Zero-Shot Coordination in Multi-Agent RL
The Problem
Two robots trained separately to cook in the same kitchen. When they finally meet, they can't coordinate — one keeps trying to pass ingredients from the left while the other reaches from the right. They never agreed on a protocol. Neither knows what the other expects.
This is the zero-shot coordination problem. Agents that train together develop effective conventions — but those conventions are private. They're habits formed through co-adaptation, not principles that generalize to a new partner. Put two agents from different training runs together, and coordination collapses.
The Question
The standard fix — training against a diverse population of partners — helps but doesn't fully solve it. The deeper question is structural: what properties of the training environment push agents toward conventions that strangers can recognize?
When a task has a natural asymmetry — one side should carry, the other should assemble — agents have a reason to commit to distinct roles. The asymmetry breaks the tie. Instead of both agents independently arriving at an arbitrary private convention, they both arrive at the same one, because the environment made that convention the obvious choice.
What Was Built
Independent training across cooperative environments derived from Overcooked: each agent learns separately, then coordinates with a stranger at test time.
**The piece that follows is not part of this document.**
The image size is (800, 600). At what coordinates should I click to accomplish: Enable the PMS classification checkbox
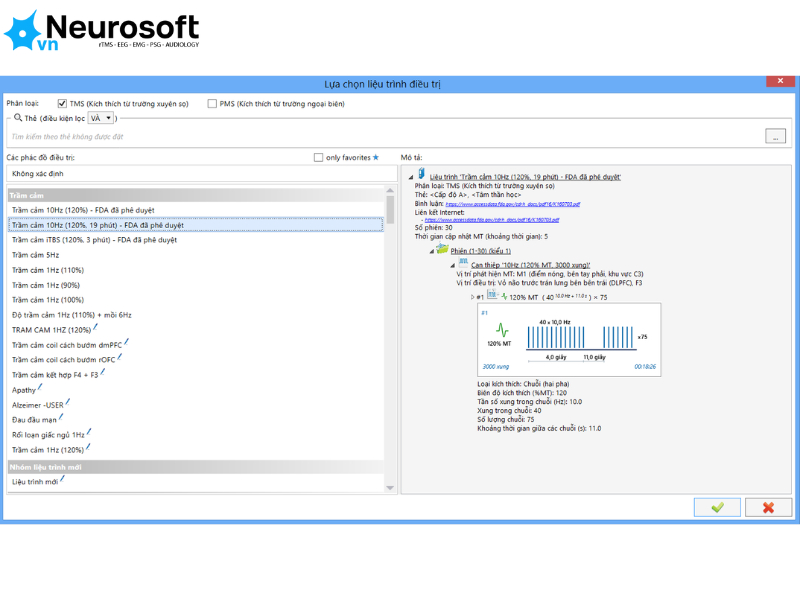(x=212, y=104)
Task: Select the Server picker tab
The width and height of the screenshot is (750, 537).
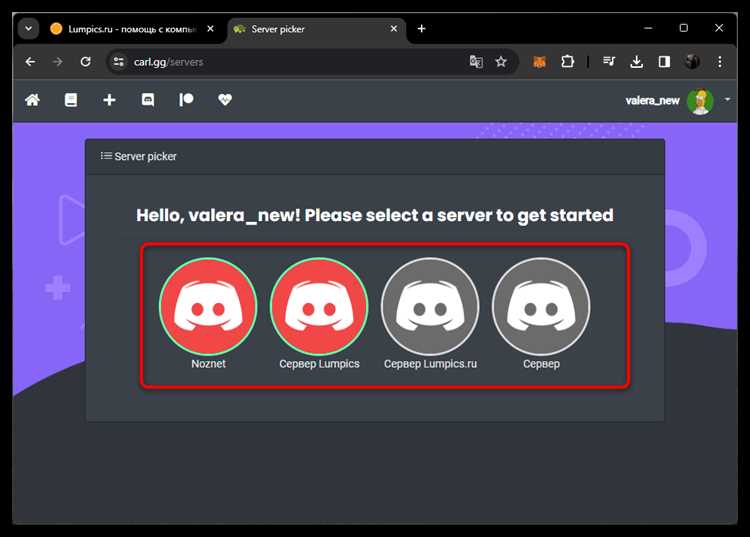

Four conditions compared:
- Standard independent training — the baseline
- Population-based training — train against many partner policies to force robustness
- Fictitious co-play — train against a mixture of past selves to diversify conventions
- Symmetry-breaking reward shaping — the proposed structural mechanism
Training parallelized in JAX; coordination measured as cross-play reward normalized by same-team performance. A score of 1.0 would mean perfect generalization to any stranger.
Early Results
Symmetry-breaking reward shaping improves zero-shot coordination by ~18% in the core Overcooked layout. Population diversity closes the remaining gap further. The two mechanisms appear complementary — one shapes the conventions themselves, the other diversifies the agent's experience of possible partners.
The structural story is the interesting part: effective zero-shot coordination is not just about training more broadly — it is about training in environments whose structure makes the right convention the obvious one.
Ongoing. Dissipative coupling and multi-layout generalization in progress.